RECORDED DATA:
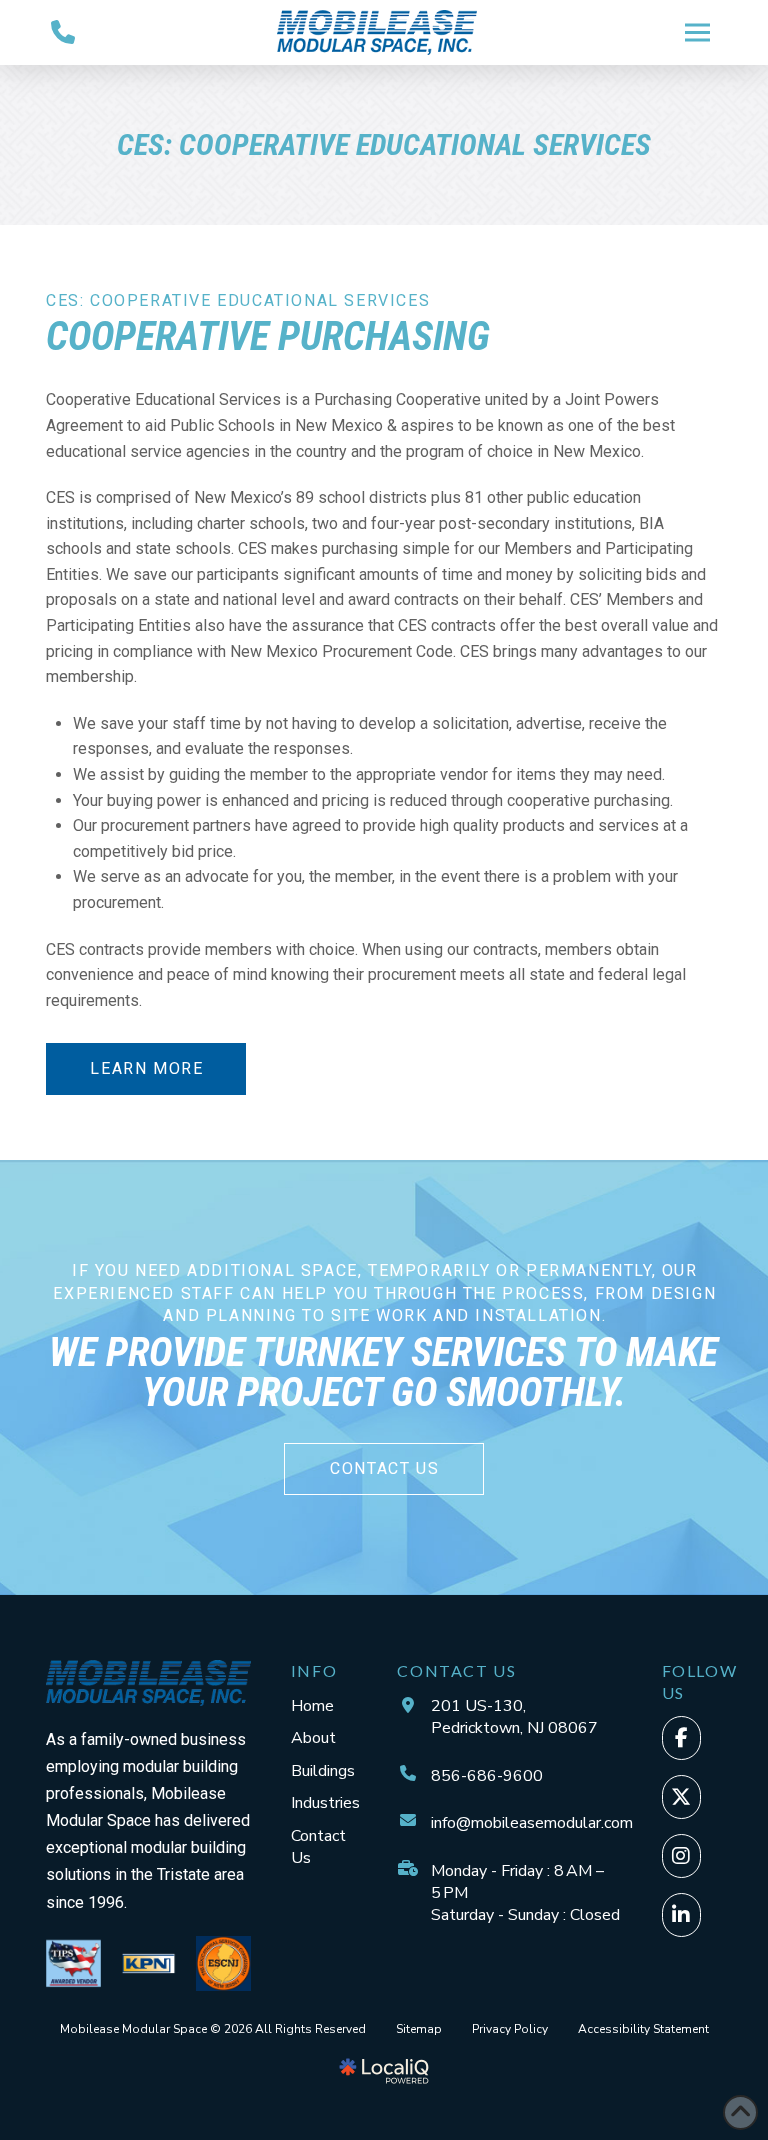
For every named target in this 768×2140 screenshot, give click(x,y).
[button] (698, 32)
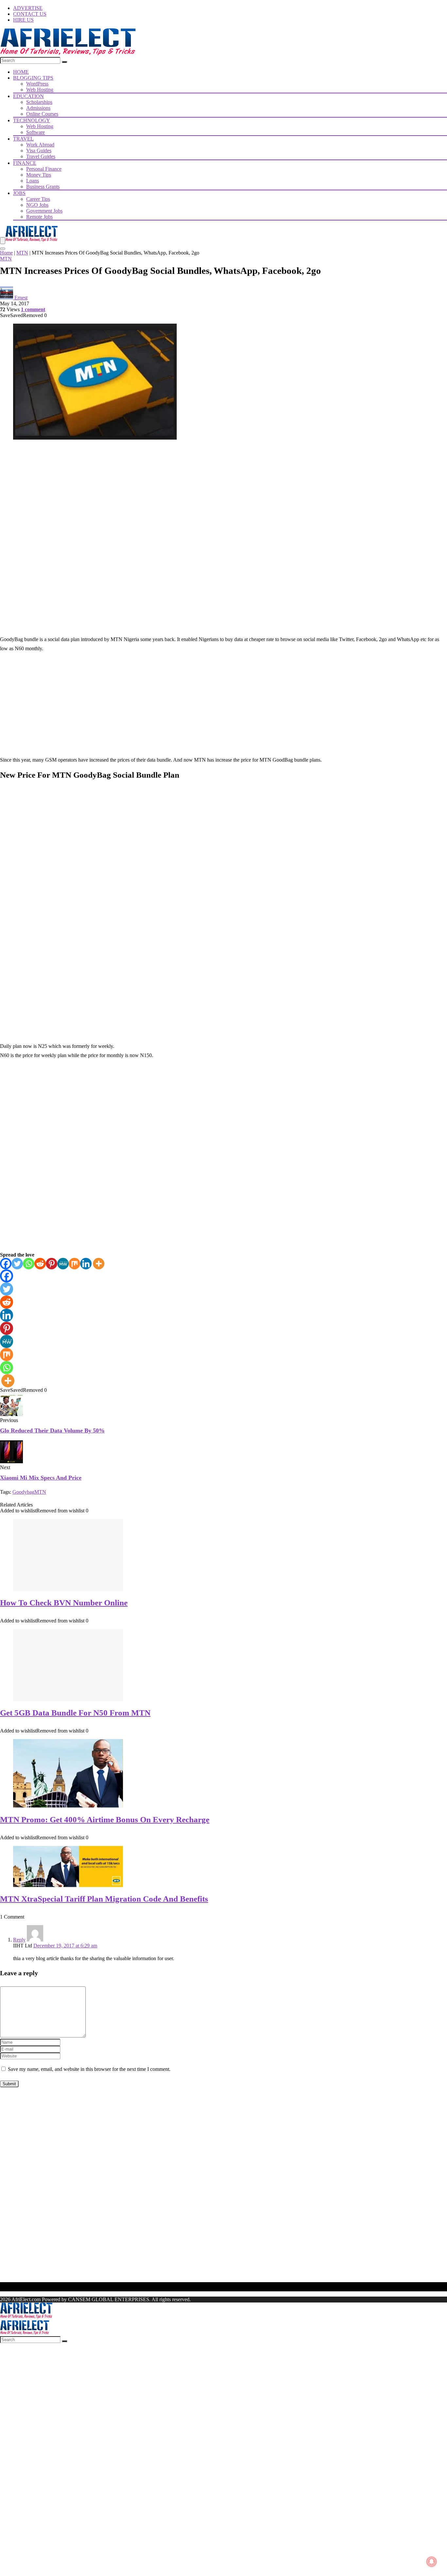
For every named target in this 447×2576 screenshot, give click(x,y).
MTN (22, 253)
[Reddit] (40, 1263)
--
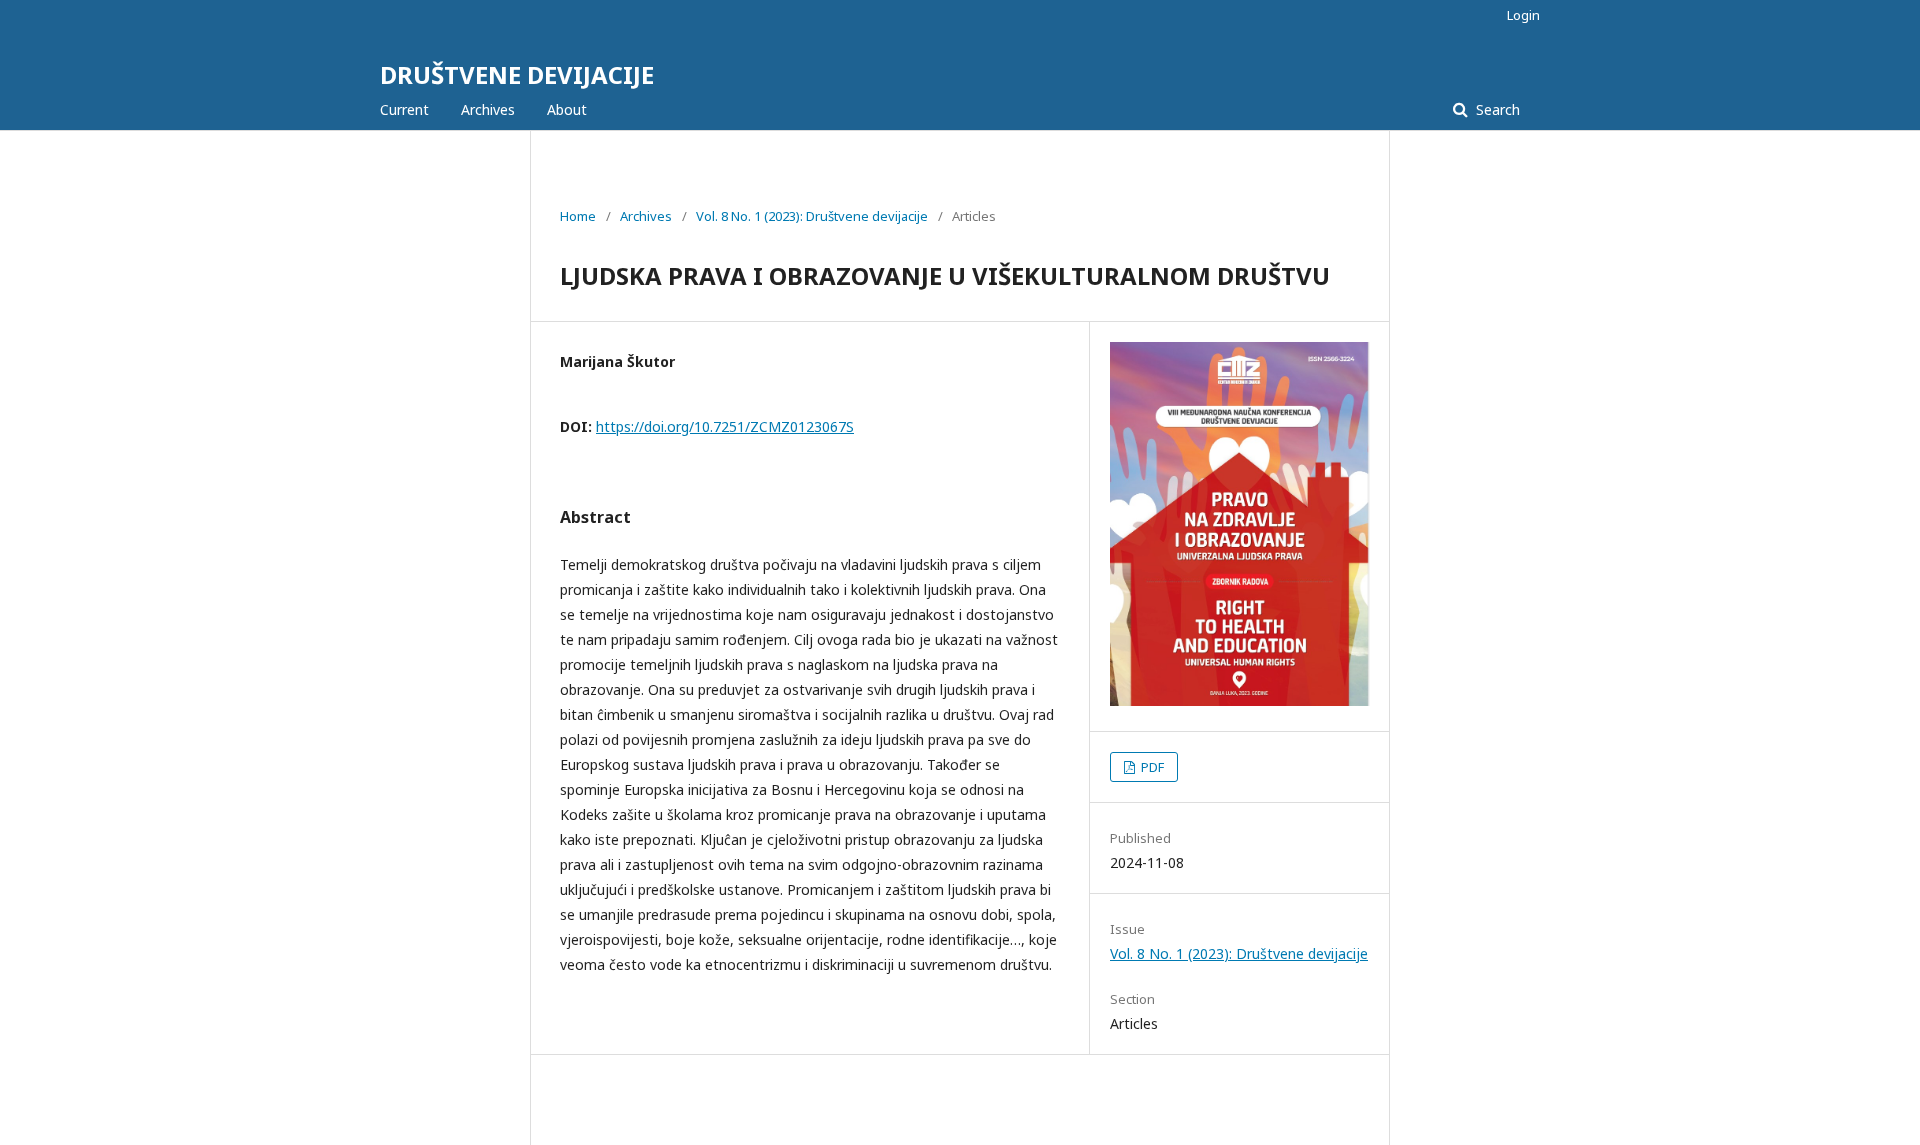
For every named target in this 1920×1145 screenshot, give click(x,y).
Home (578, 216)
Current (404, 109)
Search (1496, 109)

EXERCISE BRIEF:
Show every line above in which the word "give" is found.

RESPONSE:
For every named target in this 768×2140 screenshot, give click(x,y).
For every named target in this 447×2576 screenshot, give click(x,y).
For every named target in this 1920×1145 screenshot, give click(x,y).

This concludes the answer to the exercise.